Netra Kirana bergetar. Ia melihat ratusan buket bunga yang berada di ruangan depan. Ini semua masih belum berakhir, masih ada buket-buket yang berdatangan dan membuat kepaka Kirana pening bukan main. Sebenarnya apa yag terjadi hingga tiba-tiba mengirim ratusan buket bunga seperti ini. Kirana pun mengembalikan buket bunga yang berada di tangannya pada Citra dan berkata, "Tolong urus ini semua, Citra."
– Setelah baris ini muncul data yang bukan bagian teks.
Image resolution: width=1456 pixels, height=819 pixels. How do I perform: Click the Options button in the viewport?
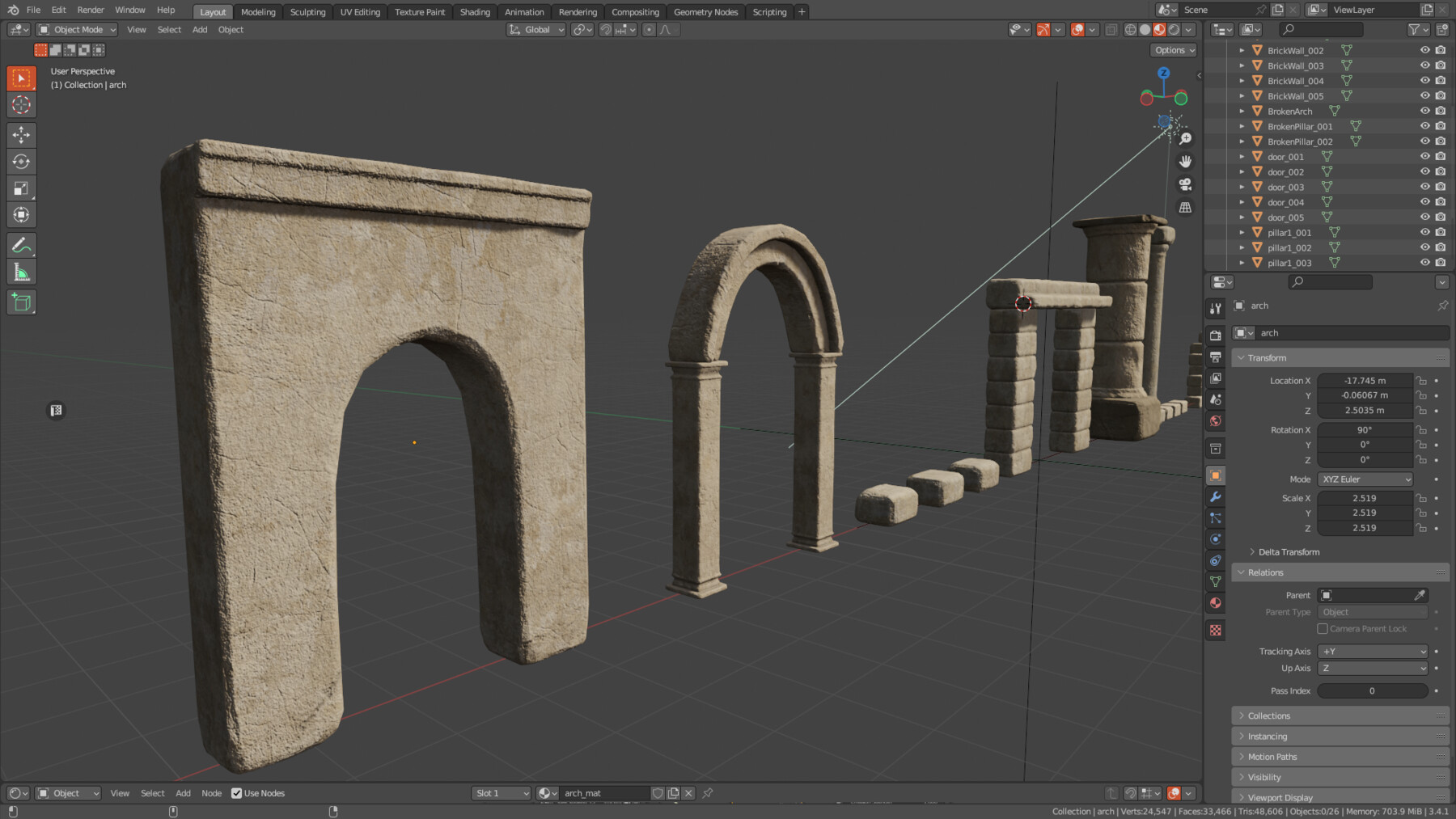point(1173,50)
"Baik, Nyonya," jawab Citra patuh.

Sementara Kirana beranjak menuju kamar untuk mencari ponselnya. Setelah menemukan ponselnya, Kirana tidak membuang waktu untuk menghubungi Kaivan saat itu juga. Namun belum juga Kirana mengatakan apa pun, Kaivan sudah lebih dulu berkata, "Apa kau senang dengan hadiahku? Aku tidak tahu dengan spesifik bunga yang kau sukai. Jadi aku memesan seluruh jenis buket bunga indah."

Kirana menahan napas, sebelum mengembuskannya kasar. "Dan kenapa kau mengirim semua buket bunga itu? Aku benar-benar tidak mengerti," ucap Kirana sama sekali tidak menyembunyikan kekesalannya dengan ketidakjelasan yang dilakukan oleh Kaivan.

Mungkin bagi perempuan lain, apa yang dilakukan Kaivan ini sangat romantis, tetapi bagi Kirana tidak. Ini terasa sangat aneh. Kaivan pun menjawab, "Bukankah kau ingin mendapatkan buket bunga? Sebelumnya kau berkata jika buket bunga yang diterima Ibu indah. Jadi, aku membelikannya untukmu."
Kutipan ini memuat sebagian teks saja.